10’6 x 2′ isn’t a large space, but it’s one I can dedicate freely to a layout without having to worry about ‘setting it up’, or converting a room by hanging L-girders off the walls, or clearing the junk out of my spare room or spending the next 20 years building it.

“Nothing is Enough for the Man to whom enough is too little” goes the quote, and I’m trying to find positives in this choice of space. It will be manageable and cheap, disposable and easily stored.

The problem I seem to run into regardless of theme, scale or locale is that in such a small space there are compromises to be made which are almost inexcusable. There are three scenarios which seem available to me – either british in OO or EM, or N gauge American.

With the space entirely precluding 1:87 American trains and my large collection of post-transition era ATSF stock, a yard-based operations-focused layout set in the late 60′s would make the most sense.
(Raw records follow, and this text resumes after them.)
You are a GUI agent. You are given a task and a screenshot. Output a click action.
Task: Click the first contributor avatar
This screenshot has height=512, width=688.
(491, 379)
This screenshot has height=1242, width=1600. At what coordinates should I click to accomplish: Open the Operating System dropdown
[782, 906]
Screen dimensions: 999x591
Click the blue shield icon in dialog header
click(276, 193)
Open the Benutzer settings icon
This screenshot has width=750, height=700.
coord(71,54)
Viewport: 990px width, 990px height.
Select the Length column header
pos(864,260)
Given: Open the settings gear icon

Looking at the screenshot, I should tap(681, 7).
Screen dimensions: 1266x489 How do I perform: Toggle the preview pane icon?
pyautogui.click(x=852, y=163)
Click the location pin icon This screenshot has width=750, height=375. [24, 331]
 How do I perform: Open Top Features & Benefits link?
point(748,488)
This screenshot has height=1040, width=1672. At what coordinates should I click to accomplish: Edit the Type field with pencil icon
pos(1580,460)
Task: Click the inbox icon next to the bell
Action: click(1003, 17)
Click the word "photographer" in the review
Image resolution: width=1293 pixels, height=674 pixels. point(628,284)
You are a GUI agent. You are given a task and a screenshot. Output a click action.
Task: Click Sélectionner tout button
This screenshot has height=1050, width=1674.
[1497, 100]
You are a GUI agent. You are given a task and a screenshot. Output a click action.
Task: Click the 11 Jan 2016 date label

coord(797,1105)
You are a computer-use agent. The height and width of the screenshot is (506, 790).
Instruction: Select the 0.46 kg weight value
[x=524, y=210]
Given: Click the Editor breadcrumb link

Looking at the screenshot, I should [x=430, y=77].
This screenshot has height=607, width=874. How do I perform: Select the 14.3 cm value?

In the space available I could accurately model a branch yard, with local yard switcher duties being represented. The unfortunate lack of meaningful run either side of the layout would mean that no wayfreight or through trains could be run, which limits the appeal of yard ops and by extension – the whole layout’s purpose.

For an EM layout, all locomotives and stock would need to be re-gauged, re-wheeled or otherwise modified. This essentially means it’s a no-go for the steam era. By focusing on fidelity (which is why we’re hand laying the track) it would require similar fidelity in track plan and scenery to not seem incongruous. A greater fidelity in track layout and less compression means that really only a section of station or mainline would be possible to model in this space – which means that operational interest post-completion would likely be limited in nature.

The dark horse alternative is to create a layout with hand-laid OO gauge track – this would allow RTR steam locomotives without scary rebuilding for a nicer setting than privatisation or banger blue. It does beg the question however, that if I’m going to hand lay the track, adjust the coupling system and spend some hours on this, why not just learn how to re-wheel a steam loco and go the whole hog in EM?

Decisions, Decisions.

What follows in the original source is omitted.